Но это — только мечта. Егор вздохнул. «А и вправду было бы здорово выйти на сцену с ремнем через плечо, с гармошкой в руках и рвануть по всем планкам, — подумал он. — Наверняка все сидели бы с открытыми ртами, а я им одну хлеще другой закатывал бы. В группе то и дело подкалывают: в учебе отстаешь, да и в цехе тоже. А ну пускай тут вот попробовали бы укусить! Гармонистов-то не только в группе — во всем училище нет. Я один! Сыграть бы хорошо — пожалуй, не только ребята глаза вытаращат, а, чего доброго, сам Иван Захарович приветствовать будет да еще и за ручку поздоровается. Эх, дурак — не взял сюда гармошки! Побоялся, что ребята испортят. Надо будет написать мамке, пускай пришлет».

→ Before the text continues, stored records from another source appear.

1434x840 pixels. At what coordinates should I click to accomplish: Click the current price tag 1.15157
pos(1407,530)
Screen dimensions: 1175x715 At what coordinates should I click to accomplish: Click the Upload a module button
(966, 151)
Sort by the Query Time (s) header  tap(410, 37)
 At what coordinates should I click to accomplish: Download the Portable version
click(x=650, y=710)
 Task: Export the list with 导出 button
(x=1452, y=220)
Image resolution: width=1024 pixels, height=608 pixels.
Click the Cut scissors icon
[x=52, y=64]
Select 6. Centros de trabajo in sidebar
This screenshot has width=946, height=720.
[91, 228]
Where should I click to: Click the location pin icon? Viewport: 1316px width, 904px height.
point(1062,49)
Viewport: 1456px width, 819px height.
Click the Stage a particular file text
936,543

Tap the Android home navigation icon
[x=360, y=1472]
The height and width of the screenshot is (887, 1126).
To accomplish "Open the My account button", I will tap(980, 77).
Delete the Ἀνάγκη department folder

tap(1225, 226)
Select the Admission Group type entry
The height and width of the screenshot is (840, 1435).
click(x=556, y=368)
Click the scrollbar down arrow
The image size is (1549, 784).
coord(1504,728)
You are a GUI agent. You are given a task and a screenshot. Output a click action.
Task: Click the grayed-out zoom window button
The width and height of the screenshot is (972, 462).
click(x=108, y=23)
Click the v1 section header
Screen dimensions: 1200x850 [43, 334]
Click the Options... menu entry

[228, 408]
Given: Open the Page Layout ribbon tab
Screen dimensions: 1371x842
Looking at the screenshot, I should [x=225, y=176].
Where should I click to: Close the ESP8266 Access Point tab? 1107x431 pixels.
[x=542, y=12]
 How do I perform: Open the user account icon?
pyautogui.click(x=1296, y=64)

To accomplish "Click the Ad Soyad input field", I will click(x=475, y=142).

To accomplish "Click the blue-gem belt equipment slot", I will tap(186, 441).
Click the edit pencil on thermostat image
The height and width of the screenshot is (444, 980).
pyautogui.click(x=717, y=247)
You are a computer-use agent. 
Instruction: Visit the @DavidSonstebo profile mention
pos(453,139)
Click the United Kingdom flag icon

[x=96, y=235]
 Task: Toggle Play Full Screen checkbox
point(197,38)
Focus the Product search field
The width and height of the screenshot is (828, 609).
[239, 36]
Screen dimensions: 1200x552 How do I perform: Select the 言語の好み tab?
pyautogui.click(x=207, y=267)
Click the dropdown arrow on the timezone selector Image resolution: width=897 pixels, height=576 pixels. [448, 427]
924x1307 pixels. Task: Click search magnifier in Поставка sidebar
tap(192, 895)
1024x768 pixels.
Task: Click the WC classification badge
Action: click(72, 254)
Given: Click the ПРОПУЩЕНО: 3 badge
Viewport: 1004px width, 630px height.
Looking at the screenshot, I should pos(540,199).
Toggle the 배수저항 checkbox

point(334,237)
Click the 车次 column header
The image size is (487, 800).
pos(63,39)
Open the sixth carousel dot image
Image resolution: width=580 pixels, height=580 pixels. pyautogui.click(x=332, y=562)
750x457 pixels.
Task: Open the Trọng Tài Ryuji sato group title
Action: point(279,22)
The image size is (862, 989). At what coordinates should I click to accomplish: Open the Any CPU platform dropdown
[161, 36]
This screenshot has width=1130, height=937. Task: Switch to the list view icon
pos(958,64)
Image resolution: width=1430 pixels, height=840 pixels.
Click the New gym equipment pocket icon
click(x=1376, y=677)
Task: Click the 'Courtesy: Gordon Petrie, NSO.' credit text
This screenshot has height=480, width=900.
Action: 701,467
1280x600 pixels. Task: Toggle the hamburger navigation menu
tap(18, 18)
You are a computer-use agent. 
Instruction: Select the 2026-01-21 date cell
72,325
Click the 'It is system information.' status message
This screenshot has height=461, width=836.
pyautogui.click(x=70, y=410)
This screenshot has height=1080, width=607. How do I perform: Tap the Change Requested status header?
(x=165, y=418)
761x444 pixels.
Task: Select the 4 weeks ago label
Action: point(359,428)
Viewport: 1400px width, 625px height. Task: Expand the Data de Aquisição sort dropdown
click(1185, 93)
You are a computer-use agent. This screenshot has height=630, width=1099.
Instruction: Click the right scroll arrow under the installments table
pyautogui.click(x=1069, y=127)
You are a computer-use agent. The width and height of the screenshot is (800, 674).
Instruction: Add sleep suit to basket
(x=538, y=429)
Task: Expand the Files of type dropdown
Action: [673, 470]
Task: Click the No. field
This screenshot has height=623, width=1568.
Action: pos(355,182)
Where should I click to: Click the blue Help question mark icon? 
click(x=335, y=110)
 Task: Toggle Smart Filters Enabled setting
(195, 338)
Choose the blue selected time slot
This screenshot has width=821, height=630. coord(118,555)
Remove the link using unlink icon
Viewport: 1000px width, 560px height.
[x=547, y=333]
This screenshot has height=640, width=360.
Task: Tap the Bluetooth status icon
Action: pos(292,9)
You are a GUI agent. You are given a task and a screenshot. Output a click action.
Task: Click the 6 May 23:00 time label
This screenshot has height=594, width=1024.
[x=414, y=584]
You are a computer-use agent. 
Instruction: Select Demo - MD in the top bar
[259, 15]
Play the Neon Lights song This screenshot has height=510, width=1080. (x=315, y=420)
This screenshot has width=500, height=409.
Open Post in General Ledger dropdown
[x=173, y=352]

Далеко впереди, среди ребят, Егор заметил Ваську Мазая. Настроение сразу же изменилось. Лицо у Егора погрустнело, и даже желание выступить перед всеми с гармошкой пропало. На душе почему-то стало тревожно, захотелось незаметно выскользнуть из клуба, чтобы не встречаться с Мазаем. Сейчас он уже не раскаивался, что не привез гармошку. «Только привези — он мне совсем жизни не даст: либо самому велит играть, либо заставит его учить. Чего доброго, и ночью не заснешь — не даст», — подумал он о Мазае.

Выйдя из клуба, Егор хотел было пойти к кастелянше, но его кто-то дернул за рукав. Егор обернулся — это был Васька Мазай.

Мазай был невысок ростом, но плотный, коренастый. Волосы у него были черные, лицо смуглое, из-под широких черных бровей сверлили собеседника быстрые, выразительные глаза. Ходил Мазай, раскачиваясь из стороны в сторону, глядел на всех вприщурку, будто внимательно всматривался. Руки, сплошь покрытые татуировкой, он обычно или держал за спиной, или глубоко засовывал в карманы штанов. Чего только не было изображено на Васькиных руках! И собственное имя — «Вася», и спасательный круг, и два якоря, и лодка среди волн, и многое другое, что не сразу можно было разобрать, но очевидным оставалось одно: все «наколки» сделаны на морскую тему. И это имело свою причину: отец Мазая служил в Черноморском флоте и был старшиной второй статьи. Васька гордился отцом и не пропускал случая похвастаться, что-де похож на него, как говорится, капля в каплю. Сам Васька тоже мечтал стать моряком. Правда, не матросом и даже не старшиной, как отец, а капитаном, да не на речном или каботажном судне, а капитаном дальнего плавания. К этому Васька сейчас и готовился: он усиленно следил за своим внешним видом и делал все, чтобы казаться похожим на моряка. Он даже носил морскую полосатую тельняшку и частенько, когда вблизи не было работников училища, расстегивал ворот гимнастерки и раскрывал его так, чтобы была видна «душа морская», как называл он тельняшку.